Don't freeze rice, pasta, cous cous, things that have already been cooked from frozen and anything you chose to eat in the next 3 days.
What you do when you get home is just cook up a source of carbohydrates and if there is not one within the meal your re-heating, some vegetables. Cous cous, jacket potato, spaghetti, mashed potato, toast.... whatever you want.
Thats dinner sorted!
For lunch, its really about preparing stuff the night before. Sandwishes- you could do a similar mass-meal cooking thing and make a tuna-pasta with sweetcorn, dicec cucumber, sliced peppers and cherry tomatos. Add some lemon juice and you have a pasta dish for a good few days in your fridge. Other ideas could be chicken cous-cous with balsamic vinegar, chick-peas and diced vegetables and spices, sea-food pasta made with salmon, prawns, scallops, mussles..etc and olives, cherry tomatos, cucumber, green beans...etc
Only thing you can't save for a few days is rice. Its normally fine for like 24 hours but after that the rice grows bacteria at an alarming rate and could make you ill.

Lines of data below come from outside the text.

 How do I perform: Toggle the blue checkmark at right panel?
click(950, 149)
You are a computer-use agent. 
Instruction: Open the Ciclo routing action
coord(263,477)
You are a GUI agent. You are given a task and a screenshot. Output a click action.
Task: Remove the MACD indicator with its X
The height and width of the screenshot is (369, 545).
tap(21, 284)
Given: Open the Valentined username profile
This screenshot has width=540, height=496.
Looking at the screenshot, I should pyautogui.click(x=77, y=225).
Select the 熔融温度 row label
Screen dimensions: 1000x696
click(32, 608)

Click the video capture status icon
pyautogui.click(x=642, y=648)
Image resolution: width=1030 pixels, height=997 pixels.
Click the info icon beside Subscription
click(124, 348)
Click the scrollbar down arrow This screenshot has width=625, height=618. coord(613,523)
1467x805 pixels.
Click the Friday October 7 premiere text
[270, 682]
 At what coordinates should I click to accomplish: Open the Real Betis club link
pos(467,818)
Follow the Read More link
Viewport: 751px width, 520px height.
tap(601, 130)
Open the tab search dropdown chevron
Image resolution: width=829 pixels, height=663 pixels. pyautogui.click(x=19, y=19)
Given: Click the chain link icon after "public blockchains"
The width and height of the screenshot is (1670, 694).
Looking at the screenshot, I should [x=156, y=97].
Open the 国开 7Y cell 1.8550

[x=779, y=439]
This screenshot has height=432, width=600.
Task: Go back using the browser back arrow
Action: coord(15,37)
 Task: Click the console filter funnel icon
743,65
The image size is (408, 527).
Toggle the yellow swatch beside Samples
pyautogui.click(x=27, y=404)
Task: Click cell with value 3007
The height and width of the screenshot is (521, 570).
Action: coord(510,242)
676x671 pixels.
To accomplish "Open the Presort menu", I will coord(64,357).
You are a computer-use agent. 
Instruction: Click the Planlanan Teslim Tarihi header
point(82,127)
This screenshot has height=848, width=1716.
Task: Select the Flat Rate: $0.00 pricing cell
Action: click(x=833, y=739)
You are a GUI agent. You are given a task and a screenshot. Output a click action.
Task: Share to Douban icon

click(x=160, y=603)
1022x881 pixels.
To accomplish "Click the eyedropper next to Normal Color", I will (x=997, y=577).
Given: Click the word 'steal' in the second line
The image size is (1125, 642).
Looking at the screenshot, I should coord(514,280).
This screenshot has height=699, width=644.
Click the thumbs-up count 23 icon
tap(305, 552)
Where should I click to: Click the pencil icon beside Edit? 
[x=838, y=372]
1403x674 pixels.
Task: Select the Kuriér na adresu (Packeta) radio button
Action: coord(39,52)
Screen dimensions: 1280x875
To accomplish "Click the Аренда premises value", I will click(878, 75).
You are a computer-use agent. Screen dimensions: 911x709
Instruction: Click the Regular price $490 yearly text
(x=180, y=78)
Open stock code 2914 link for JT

Breakfast: if you have the time, cereal is great, just be sure to weigh your cereal as its very easy to go overboard without realising: they use childrens bowls on the front of cereal boxes, there is no way what you see is 25 or 30g!
Porridge: whole rolled oats from the supermarket. Put 30g (or whatever you decide on) into a bowl, add dried peices of dried fruit for more fiber, (just make sure to calorie count it) cover with either milk or water and heat in a microwave for 2-3 mins. Keep an eye on yur bowl as if you have over filled it, the microwave will have it spill over the sides!
Rice cakes and cream cheese also make a nice breakfast. If you have the time, with a hard boiled egg sliced and tomato added is another option.
And if you have a good 20 mins, bakes beans on toast is a very filling and healthy option. Try to drink some orange juice or have an apple with that to balance it out as it otherwise has little in the way of fresh fruit and vegetables (the tomato sauce really isn't all that healthy despite having vitamin C in!)
The deal with losing weight is to have fewer calories going in then coming out so work out what your aiming for and then separate it out so you know what your able to eat within that.
Snacking between meals is fine too as long as you account for it. Try to stick to fresh fruit or vegetable sticks to keep the calories low.